(Saved data entries)
■ ■ ■ ■ ■
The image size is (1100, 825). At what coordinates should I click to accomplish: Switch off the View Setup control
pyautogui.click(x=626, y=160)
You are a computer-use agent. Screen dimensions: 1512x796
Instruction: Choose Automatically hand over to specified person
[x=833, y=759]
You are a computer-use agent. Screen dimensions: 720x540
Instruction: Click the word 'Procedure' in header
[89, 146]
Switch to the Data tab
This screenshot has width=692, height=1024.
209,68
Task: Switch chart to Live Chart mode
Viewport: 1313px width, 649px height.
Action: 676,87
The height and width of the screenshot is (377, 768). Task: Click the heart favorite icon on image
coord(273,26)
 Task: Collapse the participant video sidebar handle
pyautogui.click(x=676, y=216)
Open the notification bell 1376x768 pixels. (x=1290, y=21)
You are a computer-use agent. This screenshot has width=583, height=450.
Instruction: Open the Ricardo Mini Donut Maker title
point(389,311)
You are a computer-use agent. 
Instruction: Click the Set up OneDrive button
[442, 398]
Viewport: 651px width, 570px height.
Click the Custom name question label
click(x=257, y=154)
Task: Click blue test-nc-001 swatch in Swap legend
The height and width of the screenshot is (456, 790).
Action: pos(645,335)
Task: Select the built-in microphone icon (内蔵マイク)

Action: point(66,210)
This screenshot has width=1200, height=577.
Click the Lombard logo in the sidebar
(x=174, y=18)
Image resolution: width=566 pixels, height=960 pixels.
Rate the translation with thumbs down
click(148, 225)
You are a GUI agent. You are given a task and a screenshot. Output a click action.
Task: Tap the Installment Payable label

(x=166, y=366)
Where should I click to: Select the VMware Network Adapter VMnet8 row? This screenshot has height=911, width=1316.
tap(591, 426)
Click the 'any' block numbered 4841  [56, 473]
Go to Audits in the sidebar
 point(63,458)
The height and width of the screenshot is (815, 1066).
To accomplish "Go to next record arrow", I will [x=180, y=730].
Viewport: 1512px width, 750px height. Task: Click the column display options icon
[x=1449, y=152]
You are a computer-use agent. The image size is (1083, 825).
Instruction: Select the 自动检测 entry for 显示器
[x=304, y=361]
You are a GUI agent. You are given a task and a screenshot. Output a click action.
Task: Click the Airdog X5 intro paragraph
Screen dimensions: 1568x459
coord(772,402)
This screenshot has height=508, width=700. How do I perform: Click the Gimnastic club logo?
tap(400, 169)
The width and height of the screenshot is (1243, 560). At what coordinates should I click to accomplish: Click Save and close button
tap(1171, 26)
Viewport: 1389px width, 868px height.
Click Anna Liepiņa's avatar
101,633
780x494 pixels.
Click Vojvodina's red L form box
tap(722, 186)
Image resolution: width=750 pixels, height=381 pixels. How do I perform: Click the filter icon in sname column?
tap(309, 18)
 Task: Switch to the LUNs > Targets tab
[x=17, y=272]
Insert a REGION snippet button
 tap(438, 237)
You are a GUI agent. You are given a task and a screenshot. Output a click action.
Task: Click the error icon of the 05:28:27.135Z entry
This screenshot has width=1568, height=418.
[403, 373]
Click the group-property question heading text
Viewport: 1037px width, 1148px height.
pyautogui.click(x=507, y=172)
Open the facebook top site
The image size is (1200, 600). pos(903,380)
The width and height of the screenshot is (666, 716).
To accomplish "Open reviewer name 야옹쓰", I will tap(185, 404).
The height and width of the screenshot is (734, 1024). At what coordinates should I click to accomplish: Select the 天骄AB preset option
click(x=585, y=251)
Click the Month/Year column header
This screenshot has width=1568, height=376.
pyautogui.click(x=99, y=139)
■ ■ ■ ■ ■
▸ What this task involves
Retype all of the records above, keeping them identical.

▸ Output
The image size is (1100, 825). At what coordinates should I click to accomplish: Switch off the View Setup control
pyautogui.click(x=626, y=160)
You are a computer-use agent. Screen dimensions: 1512x796
Instruction: Choose Automatically hand over to specified person
[x=833, y=759]
You are a computer-use agent. Screen dimensions: 720x540
Instruction: Click the word 'Procedure' in header
[89, 146]
Switch to the Data tab
This screenshot has width=692, height=1024.
209,68
Task: Switch chart to Live Chart mode
Viewport: 1313px width, 649px height.
Action: 676,87
The height and width of the screenshot is (377, 768). Task: Click the heart favorite icon on image
coord(273,26)
 Task: Collapse the participant video sidebar handle
pyautogui.click(x=676, y=216)
Open the notification bell 1376x768 pixels. (x=1290, y=21)
You are a computer-use agent. This screenshot has width=583, height=450.
Instruction: Open the Ricardo Mini Donut Maker title
point(389,311)
You are a computer-use agent. 
Instruction: Click the Set up OneDrive button
[442, 398]
Viewport: 651px width, 570px height.
Click the Custom name question label
click(x=257, y=154)
Task: Click blue test-nc-001 swatch in Swap legend
The height and width of the screenshot is (456, 790).
Action: pos(645,335)
Task: Select the built-in microphone icon (内蔵マイク)

Action: point(66,210)
This screenshot has width=1200, height=577.
Click the Lombard logo in the sidebar
(x=174, y=18)
Image resolution: width=566 pixels, height=960 pixels.
Rate the translation with thumbs down
click(148, 225)
You are a GUI agent. You are given a task and a screenshot. Output a click action.
Task: Tap the Installment Payable label

(x=166, y=366)
Where should I click to: Select the VMware Network Adapter VMnet8 row? This screenshot has height=911, width=1316.
tap(591, 426)
Click the 'any' block numbered 4841  [56, 473]
Go to Audits in the sidebar
 point(63,458)
The height and width of the screenshot is (815, 1066).
To accomplish "Go to next record arrow", I will [x=180, y=730].
Viewport: 1512px width, 750px height. Task: Click the column display options icon
[x=1449, y=152]
You are a computer-use agent. The image size is (1083, 825).
Instruction: Select the 自动检测 entry for 显示器
[x=304, y=361]
You are a GUI agent. You are given a task and a screenshot. Output a click action.
Task: Click the Airdog X5 intro paragraph
Screen dimensions: 1568x459
coord(772,402)
This screenshot has height=508, width=700. How do I perform: Click the Gimnastic club logo?
tap(400, 169)
The width and height of the screenshot is (1243, 560). At what coordinates should I click to accomplish: Click Save and close button
tap(1171, 26)
Viewport: 1389px width, 868px height.
Click Anna Liepiņa's avatar
101,633
780x494 pixels.
Click Vojvodina's red L form box
tap(722, 186)
Image resolution: width=750 pixels, height=381 pixels. How do I perform: Click the filter icon in sname column?
tap(309, 18)
 Task: Switch to the LUNs > Targets tab
[x=17, y=272]
Insert a REGION snippet button
 tap(438, 237)
You are a GUI agent. You are given a task and a screenshot. Output a click action.
Task: Click the error icon of the 05:28:27.135Z entry
This screenshot has width=1568, height=418.
[403, 373]
Click the group-property question heading text
Viewport: 1037px width, 1148px height.
pyautogui.click(x=507, y=172)
Open the facebook top site
The image size is (1200, 600). pos(903,380)
The width and height of the screenshot is (666, 716).
To accomplish "Open reviewer name 야옹쓰", I will tap(185, 404).
The height and width of the screenshot is (734, 1024). At what coordinates should I click to accomplish: Select the 天骄AB preset option
click(x=585, y=251)
Click the Month/Year column header
This screenshot has width=1568, height=376.
pyautogui.click(x=99, y=139)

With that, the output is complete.